More Evidence of the Health Benefits of Fish

Source: Tufts University
May 16, 2002 (Reviewed: April 19, 2004)

Two recent Harvard studies support the American Heart Association's advice to make fish a regular part of a heart healthy diet. As reported in the Journal of the American Medical Association and the New England Journal of Medicine, several weekly servings of fish - a prime source of omega-3 fatty acids - seem to help protect both men and women from heart disease.

Large studies support the link

A prospective, nested case-control analysis of Physicians' Health Study data utilized blood levels of omega-3 fatty acids collected at baseline from 1982 to 1984. Researchers compared the blood levels of 94 men who died suddenly of a heart attack during the 17-year follow-up period with those of 184 men matched for age and smoking status. Compared with those in the lowest quartile of omega-3 status, men in the highest quartile were more than 80% less likely to die from cardiac causes (RR=0.19, 95% CI, 0.05-0.71).

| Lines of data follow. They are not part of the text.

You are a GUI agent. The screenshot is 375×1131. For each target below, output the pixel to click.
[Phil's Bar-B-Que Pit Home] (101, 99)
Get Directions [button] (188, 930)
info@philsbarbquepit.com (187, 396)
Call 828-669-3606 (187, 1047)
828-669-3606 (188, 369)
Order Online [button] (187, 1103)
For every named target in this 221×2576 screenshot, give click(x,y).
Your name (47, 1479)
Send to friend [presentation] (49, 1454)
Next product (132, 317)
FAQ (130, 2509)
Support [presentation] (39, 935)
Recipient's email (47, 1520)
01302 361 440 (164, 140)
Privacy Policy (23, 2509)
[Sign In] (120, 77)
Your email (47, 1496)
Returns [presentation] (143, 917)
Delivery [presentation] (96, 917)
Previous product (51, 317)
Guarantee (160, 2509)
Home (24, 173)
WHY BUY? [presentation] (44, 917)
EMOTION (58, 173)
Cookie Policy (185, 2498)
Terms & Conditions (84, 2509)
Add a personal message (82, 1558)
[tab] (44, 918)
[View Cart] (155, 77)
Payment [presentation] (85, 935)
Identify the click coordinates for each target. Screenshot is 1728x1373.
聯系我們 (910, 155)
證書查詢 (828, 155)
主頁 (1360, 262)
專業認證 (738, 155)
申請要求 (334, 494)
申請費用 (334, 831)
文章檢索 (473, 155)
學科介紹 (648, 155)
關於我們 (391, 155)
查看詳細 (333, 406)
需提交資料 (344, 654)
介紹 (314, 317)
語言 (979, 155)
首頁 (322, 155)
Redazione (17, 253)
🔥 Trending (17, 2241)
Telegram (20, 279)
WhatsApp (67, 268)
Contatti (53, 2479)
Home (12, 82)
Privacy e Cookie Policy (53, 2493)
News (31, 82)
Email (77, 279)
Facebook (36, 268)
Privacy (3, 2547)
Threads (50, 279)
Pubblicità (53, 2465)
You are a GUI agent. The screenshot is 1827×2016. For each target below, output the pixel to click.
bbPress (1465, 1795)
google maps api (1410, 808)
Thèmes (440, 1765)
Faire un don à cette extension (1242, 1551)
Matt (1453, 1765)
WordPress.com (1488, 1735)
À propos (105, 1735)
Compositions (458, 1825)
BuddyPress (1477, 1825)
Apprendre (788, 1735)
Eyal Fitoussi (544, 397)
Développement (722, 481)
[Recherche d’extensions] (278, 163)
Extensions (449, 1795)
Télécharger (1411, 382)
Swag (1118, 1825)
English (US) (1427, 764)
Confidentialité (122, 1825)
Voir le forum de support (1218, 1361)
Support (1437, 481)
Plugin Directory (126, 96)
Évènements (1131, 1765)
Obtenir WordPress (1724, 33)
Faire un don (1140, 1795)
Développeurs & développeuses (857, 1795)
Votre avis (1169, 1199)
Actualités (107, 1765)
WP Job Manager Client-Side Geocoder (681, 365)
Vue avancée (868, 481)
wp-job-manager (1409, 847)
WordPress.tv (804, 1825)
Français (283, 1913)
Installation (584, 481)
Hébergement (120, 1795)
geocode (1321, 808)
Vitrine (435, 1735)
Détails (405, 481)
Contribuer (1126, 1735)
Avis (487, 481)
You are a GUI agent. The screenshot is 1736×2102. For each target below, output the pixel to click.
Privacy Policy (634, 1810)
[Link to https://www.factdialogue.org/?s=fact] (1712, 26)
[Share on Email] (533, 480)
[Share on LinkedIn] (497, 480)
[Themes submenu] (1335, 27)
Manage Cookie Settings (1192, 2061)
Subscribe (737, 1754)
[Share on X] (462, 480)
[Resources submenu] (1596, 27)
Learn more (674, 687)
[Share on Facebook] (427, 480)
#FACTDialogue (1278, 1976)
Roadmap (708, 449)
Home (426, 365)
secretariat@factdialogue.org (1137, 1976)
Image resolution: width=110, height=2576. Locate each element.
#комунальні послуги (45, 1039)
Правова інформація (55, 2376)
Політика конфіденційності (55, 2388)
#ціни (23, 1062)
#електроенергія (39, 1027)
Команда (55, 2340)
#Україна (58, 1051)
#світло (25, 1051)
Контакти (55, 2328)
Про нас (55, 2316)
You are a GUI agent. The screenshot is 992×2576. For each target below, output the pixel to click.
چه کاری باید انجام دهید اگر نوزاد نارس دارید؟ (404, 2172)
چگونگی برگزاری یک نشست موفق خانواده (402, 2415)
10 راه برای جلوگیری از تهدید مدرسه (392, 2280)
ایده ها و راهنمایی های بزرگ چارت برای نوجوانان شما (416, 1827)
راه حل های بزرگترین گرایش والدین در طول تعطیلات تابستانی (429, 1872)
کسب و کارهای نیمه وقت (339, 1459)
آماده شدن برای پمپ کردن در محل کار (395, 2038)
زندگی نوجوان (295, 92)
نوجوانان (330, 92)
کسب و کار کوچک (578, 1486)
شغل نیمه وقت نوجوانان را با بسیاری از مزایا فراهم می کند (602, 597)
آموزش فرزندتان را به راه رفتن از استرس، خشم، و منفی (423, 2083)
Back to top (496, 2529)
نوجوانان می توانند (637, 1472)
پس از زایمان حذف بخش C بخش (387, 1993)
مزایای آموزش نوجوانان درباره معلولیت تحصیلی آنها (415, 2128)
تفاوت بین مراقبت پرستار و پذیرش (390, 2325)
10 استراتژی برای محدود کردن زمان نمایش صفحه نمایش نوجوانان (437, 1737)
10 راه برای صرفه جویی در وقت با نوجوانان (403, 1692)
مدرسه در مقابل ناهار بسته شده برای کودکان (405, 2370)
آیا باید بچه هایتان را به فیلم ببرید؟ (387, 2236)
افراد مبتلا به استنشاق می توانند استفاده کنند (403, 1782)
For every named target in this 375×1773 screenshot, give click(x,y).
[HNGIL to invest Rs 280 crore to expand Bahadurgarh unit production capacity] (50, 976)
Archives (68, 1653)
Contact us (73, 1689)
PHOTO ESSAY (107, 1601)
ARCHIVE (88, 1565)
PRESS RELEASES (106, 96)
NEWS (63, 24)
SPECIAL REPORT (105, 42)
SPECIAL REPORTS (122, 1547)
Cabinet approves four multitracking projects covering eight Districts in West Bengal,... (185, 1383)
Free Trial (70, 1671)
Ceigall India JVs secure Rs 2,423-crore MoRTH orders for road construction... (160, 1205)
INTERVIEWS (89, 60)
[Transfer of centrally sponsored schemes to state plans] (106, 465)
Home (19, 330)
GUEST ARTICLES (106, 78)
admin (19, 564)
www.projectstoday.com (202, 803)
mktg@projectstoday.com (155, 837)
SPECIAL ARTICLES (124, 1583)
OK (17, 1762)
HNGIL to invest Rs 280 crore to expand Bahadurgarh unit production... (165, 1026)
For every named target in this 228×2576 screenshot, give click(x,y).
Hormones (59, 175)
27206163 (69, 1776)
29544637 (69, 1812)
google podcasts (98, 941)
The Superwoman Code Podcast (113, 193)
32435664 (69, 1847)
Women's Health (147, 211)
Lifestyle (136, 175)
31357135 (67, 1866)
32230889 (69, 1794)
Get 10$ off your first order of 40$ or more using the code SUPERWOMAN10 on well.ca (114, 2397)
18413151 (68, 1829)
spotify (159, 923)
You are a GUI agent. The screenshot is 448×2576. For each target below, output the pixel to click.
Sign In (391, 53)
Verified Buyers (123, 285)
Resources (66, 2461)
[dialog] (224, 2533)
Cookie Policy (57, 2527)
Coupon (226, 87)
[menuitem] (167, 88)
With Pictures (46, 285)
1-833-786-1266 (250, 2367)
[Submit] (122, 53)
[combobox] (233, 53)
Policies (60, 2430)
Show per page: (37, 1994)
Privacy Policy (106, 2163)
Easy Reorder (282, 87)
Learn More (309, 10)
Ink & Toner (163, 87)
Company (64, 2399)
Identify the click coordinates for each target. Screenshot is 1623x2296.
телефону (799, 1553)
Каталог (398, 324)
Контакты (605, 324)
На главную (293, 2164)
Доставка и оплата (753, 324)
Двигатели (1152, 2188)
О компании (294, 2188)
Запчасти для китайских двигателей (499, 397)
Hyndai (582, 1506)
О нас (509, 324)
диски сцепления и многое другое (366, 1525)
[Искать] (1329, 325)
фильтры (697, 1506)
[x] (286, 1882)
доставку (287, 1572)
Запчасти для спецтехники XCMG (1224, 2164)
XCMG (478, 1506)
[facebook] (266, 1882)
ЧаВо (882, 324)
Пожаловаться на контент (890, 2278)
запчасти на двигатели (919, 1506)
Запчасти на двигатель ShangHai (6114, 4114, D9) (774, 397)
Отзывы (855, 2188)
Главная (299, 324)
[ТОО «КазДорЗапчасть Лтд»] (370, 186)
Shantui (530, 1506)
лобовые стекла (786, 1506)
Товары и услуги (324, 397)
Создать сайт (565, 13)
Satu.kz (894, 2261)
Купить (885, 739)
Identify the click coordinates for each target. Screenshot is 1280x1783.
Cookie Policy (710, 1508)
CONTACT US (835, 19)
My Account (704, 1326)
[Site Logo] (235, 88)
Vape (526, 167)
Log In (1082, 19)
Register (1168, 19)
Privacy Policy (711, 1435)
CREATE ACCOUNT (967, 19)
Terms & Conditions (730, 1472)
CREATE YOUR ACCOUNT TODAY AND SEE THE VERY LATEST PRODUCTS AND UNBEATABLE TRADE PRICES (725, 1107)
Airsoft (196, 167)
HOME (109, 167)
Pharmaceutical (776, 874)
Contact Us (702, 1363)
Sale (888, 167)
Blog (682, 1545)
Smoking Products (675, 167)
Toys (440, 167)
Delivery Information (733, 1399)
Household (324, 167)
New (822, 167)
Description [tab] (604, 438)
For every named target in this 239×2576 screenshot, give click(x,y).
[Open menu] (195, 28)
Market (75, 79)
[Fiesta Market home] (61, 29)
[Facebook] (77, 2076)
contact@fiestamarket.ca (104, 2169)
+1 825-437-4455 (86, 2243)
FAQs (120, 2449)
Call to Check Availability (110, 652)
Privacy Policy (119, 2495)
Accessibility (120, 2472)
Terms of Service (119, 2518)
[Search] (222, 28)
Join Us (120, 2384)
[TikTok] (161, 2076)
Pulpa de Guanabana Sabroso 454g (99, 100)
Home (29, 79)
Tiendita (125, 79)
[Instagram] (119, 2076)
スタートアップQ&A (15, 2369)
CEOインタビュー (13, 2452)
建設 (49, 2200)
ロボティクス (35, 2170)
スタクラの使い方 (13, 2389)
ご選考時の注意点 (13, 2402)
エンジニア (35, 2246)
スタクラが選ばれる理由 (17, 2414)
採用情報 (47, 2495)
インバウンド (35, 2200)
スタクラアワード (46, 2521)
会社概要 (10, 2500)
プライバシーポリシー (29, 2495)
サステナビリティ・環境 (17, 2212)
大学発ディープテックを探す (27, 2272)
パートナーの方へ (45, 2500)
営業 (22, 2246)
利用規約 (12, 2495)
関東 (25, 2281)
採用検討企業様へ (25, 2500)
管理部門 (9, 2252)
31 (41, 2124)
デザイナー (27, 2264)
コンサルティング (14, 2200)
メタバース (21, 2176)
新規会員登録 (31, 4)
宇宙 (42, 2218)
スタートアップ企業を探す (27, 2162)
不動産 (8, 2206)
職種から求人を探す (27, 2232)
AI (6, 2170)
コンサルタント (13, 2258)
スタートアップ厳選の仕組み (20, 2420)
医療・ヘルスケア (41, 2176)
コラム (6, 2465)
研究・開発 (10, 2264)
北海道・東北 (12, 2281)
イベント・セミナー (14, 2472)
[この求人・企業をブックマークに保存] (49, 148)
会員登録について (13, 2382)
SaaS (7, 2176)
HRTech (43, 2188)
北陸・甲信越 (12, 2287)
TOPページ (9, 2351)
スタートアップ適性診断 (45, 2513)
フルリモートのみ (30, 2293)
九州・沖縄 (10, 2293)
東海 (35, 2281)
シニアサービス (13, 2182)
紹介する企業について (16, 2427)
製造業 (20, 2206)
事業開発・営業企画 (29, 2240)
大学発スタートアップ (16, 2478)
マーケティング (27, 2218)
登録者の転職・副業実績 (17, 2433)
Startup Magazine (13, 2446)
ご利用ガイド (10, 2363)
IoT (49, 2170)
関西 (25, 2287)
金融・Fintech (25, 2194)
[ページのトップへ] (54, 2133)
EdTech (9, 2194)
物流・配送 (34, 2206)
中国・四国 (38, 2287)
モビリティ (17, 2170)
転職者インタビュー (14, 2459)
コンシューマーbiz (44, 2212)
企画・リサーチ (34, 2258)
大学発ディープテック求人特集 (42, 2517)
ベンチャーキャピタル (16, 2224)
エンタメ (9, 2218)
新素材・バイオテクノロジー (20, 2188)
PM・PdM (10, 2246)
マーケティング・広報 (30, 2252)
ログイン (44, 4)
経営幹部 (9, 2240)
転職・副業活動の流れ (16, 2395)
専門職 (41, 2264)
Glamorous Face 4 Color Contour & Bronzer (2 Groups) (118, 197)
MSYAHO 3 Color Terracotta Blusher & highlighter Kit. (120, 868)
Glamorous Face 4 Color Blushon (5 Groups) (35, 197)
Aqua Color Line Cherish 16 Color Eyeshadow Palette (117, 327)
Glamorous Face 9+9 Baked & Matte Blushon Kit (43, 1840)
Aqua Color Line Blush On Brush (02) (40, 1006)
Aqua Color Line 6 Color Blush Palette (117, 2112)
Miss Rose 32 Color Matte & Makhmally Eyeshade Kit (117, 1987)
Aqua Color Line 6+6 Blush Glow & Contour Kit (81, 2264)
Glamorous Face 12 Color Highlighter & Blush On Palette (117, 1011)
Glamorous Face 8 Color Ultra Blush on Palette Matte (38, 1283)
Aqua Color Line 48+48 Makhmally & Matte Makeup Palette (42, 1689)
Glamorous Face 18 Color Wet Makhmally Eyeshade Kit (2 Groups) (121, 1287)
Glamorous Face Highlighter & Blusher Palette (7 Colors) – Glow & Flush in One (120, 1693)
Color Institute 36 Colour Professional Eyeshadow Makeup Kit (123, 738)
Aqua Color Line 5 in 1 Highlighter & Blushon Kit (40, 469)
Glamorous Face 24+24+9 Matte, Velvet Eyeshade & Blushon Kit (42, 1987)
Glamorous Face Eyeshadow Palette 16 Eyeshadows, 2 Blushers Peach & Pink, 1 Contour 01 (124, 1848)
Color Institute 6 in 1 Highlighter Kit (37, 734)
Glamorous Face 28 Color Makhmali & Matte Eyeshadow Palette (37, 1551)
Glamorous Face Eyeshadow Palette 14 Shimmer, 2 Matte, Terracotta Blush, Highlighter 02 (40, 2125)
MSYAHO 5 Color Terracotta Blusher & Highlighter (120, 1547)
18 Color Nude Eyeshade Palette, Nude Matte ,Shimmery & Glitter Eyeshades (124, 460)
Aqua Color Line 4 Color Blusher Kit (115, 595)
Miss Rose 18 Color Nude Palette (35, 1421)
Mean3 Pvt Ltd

And, in a prospective analysis done over a 16-year period, women in the Nurses' Health Study who ate fish at least once a week were 28% less likely than those who rarely ate fish to suffer from heart disease (RR=0.72, 95% CI, 0.59-0.88), and 35% less likely to die of heart attack (RR=0.65, 95% CI, 0.46-0.91).

Several proposed pathways

Omega-3 fatty acids, as components of the phospholipids in cellular membranes, may help guard against cardiac death by protecting the heart cells from the effects of ventricular tachycardia. These fatty acids may also inhibit the development of heart disease by lowering triglyceride levels and by reducing platelet aggregation. There is also some evidence that omega-3s may help improve endothelial dysfunction, an indication of developing atherosclerosis.

Food sources

The body can't produce omega-3 fatty acids; they have to be consumed in foods. Cold-water fish like salmon, tuna, mackerel, and herring are particularly good sources of omega-3s, but most varieties of fish contain some fat in this form. In addition, flaxseed, canola, and soybean oils, as well as some nuts and seeds, contain alpha linolenic acid (ALA), a fatty acid that can be converted by the body into omega-3 fatty acids.

Fish oil supplements may seem to some to be an attractive alternative to eating fish, but it's not clear that taking supplements, without making any dietary changes, would have a lasting effect on heart health. Note that the participants of the Nurses' Health Study who ate the most fish also tended to eat more chicken and produce and less red meat than women who rarely ate fish, meaning that their diets were healthier for reasons other than just the added omega-3 fatty acids.

Another point to consider is that fish oil supplements can deliver a dose of omega-3s much higher than would normally be consumed in foods. Since they make the blood less likely to clot, in some cases they could do more harm than good -- an important point to bring up with patients.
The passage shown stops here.